* EXERCISE
Copy each line below in which the word "button" occurs.

***** DATA FOR THE TASK

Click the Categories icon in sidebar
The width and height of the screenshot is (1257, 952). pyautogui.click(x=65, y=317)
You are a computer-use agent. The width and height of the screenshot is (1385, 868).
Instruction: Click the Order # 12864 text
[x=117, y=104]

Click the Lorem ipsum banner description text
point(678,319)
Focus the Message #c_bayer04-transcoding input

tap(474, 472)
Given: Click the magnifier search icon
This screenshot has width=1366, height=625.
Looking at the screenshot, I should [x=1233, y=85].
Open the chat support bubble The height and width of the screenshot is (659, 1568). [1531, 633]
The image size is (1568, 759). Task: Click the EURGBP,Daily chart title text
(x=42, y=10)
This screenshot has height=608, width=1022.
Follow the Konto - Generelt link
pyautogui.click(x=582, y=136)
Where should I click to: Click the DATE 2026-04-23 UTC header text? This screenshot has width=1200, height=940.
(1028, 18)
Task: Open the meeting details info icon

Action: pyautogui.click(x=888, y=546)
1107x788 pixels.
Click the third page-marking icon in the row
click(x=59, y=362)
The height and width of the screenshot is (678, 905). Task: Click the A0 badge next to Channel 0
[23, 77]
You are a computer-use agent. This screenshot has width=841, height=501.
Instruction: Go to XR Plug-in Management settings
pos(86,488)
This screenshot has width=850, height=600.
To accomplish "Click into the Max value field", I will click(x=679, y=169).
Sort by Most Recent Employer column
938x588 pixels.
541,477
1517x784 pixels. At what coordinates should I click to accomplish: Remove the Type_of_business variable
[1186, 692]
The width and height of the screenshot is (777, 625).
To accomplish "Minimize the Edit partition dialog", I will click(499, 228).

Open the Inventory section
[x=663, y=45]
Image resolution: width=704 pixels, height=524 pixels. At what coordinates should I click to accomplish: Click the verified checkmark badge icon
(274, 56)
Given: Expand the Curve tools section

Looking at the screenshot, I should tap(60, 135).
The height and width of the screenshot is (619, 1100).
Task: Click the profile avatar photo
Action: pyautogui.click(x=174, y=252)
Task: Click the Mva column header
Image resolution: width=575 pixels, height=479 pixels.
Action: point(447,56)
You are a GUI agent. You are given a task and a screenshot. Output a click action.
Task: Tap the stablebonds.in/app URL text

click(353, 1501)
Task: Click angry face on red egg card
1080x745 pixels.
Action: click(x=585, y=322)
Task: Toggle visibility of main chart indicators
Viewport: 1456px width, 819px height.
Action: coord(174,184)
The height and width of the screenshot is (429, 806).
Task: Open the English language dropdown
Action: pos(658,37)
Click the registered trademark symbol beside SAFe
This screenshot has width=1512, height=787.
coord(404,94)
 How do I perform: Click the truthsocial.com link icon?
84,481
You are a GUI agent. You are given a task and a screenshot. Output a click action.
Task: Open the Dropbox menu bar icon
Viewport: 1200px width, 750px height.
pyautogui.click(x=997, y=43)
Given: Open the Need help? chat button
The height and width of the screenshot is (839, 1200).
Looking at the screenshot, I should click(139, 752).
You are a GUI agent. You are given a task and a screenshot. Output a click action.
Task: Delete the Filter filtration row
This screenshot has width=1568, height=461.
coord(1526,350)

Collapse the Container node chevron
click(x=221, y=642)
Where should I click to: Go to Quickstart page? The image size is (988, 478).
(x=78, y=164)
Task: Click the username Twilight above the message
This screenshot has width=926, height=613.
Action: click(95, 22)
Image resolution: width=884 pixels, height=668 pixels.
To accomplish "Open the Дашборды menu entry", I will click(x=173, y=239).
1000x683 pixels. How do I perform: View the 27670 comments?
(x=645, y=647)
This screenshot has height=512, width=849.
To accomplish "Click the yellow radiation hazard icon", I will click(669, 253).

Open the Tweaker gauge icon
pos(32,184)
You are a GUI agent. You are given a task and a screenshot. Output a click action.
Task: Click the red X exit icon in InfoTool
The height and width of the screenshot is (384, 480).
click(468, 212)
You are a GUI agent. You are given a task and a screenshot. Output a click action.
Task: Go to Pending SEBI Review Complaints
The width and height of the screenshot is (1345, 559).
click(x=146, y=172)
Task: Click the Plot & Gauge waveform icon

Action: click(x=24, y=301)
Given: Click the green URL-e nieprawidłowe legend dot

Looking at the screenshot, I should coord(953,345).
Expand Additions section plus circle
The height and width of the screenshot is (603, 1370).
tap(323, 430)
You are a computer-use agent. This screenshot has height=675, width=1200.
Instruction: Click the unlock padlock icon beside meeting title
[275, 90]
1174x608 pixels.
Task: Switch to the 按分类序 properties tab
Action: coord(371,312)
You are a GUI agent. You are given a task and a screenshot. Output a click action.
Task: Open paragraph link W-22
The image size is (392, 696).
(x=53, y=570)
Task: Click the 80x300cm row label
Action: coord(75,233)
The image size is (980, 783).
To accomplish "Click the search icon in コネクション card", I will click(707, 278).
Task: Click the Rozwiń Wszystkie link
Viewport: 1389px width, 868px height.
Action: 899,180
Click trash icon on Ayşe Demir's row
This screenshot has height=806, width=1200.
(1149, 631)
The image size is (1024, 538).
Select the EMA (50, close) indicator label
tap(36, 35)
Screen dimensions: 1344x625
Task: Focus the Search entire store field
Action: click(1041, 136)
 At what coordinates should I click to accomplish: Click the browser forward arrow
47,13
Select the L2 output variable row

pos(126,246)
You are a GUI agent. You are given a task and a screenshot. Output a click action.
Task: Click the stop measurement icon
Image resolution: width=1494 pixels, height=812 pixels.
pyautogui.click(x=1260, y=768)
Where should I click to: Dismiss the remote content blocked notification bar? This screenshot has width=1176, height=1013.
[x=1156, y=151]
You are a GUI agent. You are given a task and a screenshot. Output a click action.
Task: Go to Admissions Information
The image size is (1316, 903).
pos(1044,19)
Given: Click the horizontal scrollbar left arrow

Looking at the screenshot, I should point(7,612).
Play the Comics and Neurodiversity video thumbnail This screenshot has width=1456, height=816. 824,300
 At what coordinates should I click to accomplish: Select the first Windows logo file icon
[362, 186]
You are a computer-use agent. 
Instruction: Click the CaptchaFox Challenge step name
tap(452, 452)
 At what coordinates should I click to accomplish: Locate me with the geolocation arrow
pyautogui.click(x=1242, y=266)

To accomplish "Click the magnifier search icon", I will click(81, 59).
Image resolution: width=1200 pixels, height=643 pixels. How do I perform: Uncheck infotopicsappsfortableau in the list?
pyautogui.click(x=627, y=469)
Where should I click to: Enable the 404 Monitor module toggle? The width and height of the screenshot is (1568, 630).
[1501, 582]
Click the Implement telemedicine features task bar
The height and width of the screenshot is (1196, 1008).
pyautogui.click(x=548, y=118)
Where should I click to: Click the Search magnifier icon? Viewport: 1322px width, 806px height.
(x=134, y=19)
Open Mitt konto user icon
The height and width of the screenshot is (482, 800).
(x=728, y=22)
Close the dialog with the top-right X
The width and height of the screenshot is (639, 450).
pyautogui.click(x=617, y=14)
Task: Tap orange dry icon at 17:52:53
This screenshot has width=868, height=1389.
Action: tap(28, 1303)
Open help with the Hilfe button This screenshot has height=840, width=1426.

**********

* RESPONSE TO THE EXERCISE
Given: Open the Need help? chat button
Open help with the Hilfe button This screenshot has height=840, width=1426.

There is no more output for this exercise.